*Screenshot grounding data:*
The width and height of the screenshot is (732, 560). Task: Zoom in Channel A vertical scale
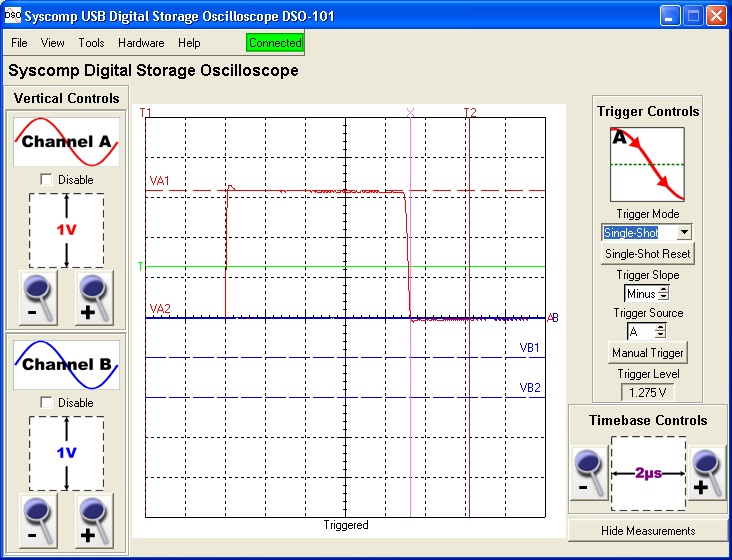click(x=95, y=299)
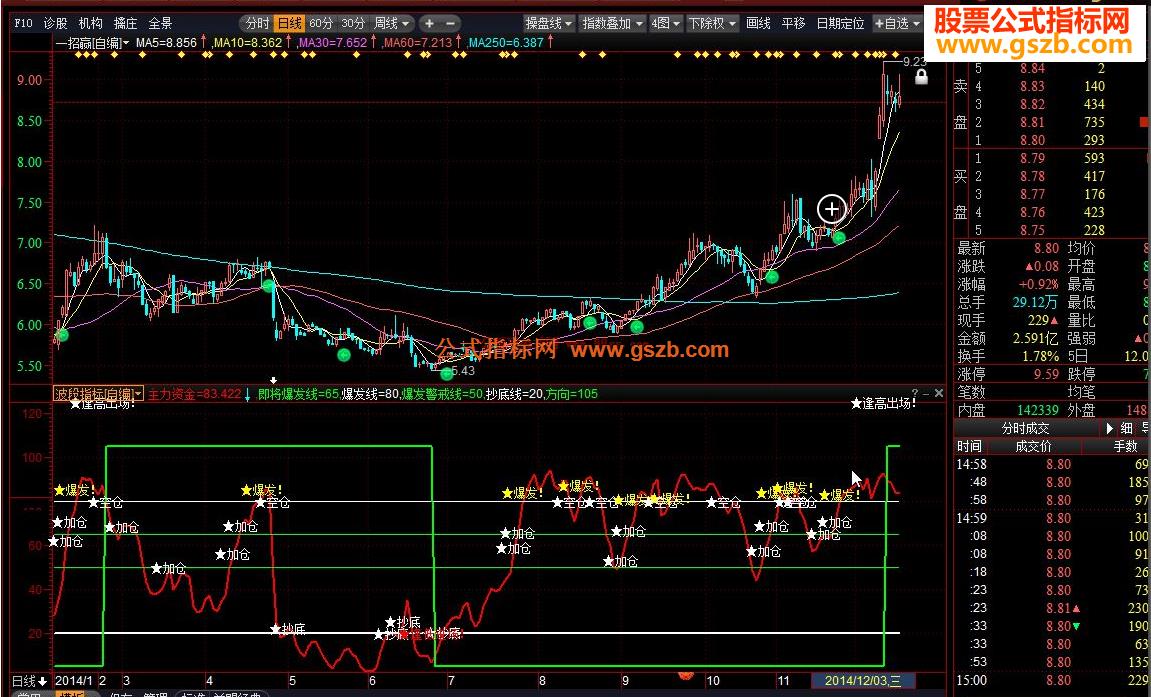Open the 诊股 menu item
Image resolution: width=1151 pixels, height=697 pixels.
tap(56, 23)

*Work task:* Copy out the data verbatim, with no pictures.

*Answer space:*
The width and height of the screenshot is (732, 560). Task: Zoom in Channel A vertical scale
click(x=95, y=299)
Open the 诊股 menu item
Image resolution: width=1151 pixels, height=697 pixels.
tap(56, 23)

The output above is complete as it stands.